The Independent Expert Committee constituted for examination of SAE of deaths had suggested a compensation formula. The formula takes into account a factor that varies with the age of the subject and is based on the Workmen Compensation Act, 1923. It also takes into account a risk factor based on the risk associated with the subject (the lowest multiple being for terminally ill patients and the highest multiple being for healthy volunteers having little or no risk). Further, for patients where the expected mortality is 90 per cent or more within 30 days, a fixed amount of Rs 2,00,000 should be given.
A separate committee was constituted for clinical trial related injury (other than death) and this was published by the CDSCO on May 1, 2014 seeking comments by May 16, 2014. The committee has recommended using the formula for death related compensation and discounting it by 80 per cent and 50 per cent, respectively, in the case of SAE leading to permanent disability or a congenital defect. For SAEs that lead to life threatening diseases or where SAEs are reversible, the compensation would be linked to the number of days when the subject is affected by the condition.
From a broader perspective, these stipulations have the potential to increase costs for sponsors. Further, there is some potential for misuse in these provisions (for instance, injuries caused to subjects which are unrelated to the clinical trials would also be covered by the medical management provision). Considering that clinical research forms a part of the costs associated with drug development, sponsors are likely to want to understand their maximum bottomline exposure. Hopefully, the Government will work towards striking a balance between patient welfare and the sponsors’ commercial requirements.
Conclusion
The Indian clinical research industry is a very important part of the Indian pharma industry and market, and also has the potential to provide independent economic support to the country.
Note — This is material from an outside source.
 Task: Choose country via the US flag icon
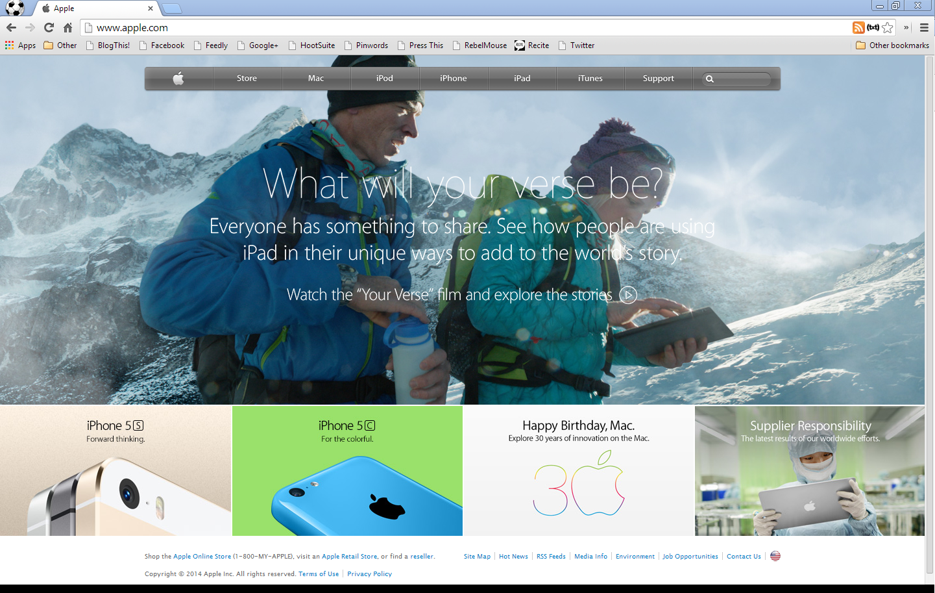point(775,556)
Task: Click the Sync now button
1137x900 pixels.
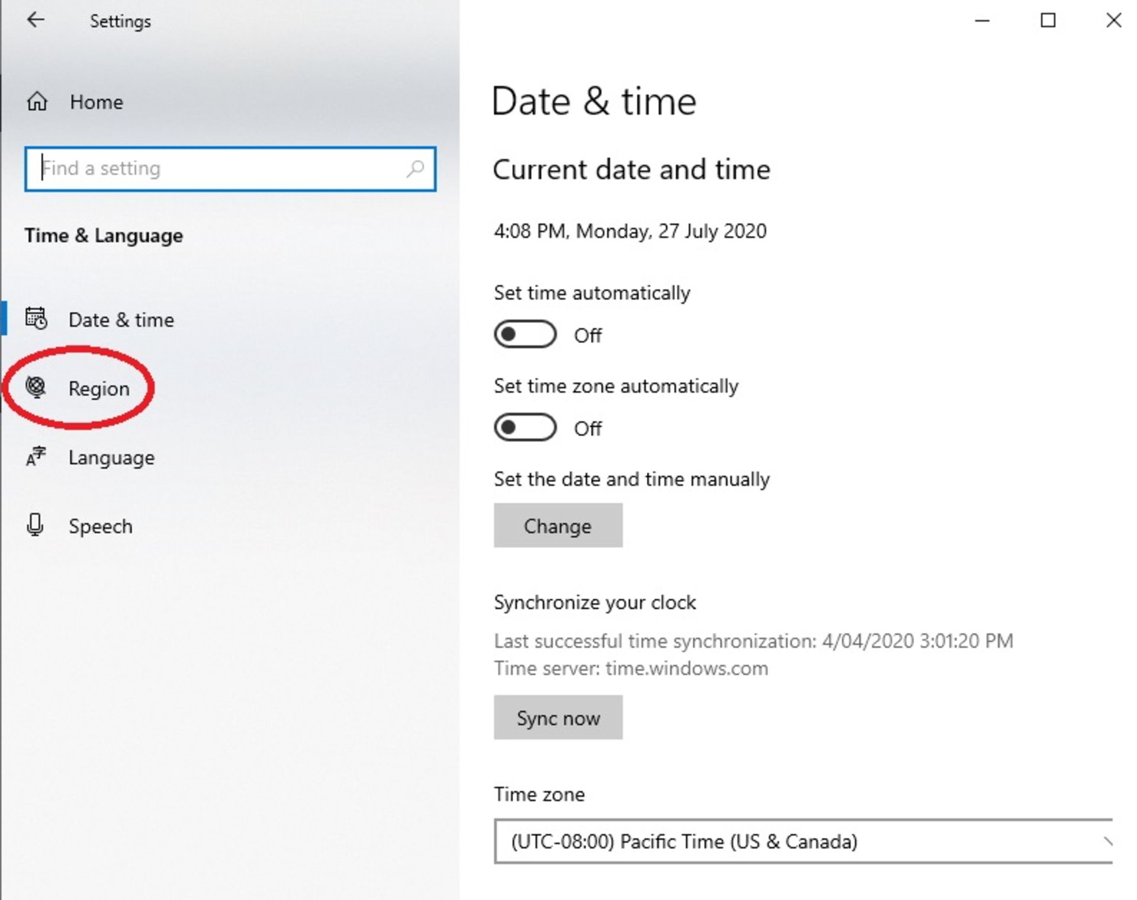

The Government of India has time and again raised a concern for the sale and supply of essential medicines in India at affordable pricing and this has manifested in various results, including, the introduction of a new pricing regime in 2013, granting of compulsory licenses for patented products that are not available in a sustainable manner to the Government. To that extent, drugs would be introduced in India either by domestic manufacturers or by foreign manufacturers. Historically, the CDSCO has been known to approve drugs without the submission of clinical data, but this is a practice that was frowned upon by the Standing Committee of the Ministry of Health and Family Welfare in its scathing report on the functioning of the CDSCO submitted to the Rajya Sabha in 2012. Therefore, the CDSCO is now bound to increasingly insist on clinical data. This by itself translates into a tremendous need and opportunity for the clinical research industry in India to be robust. Apart from this, where Indian subjects participate in global studies, this represents an economic opportunity for the subjects as well as the Indian contract research organisations. Therefore, understandably, industry participants have reason to look forward to the authorities to strike a balance between robust regulation and operational flexibility. The Draft Rules suggest a step is being taken in the direction of balancing interests, but the industry participants definitely expect more.
(The views of the authors are personal and should not be attributed to the firm.)
References:
1. Swasthya Adhikar Manch, Indore & Anr v. Ministry of Health & Family Welfare & Ors, Hon’ble Supreme Court of India, W.P. (C) No 33/2012.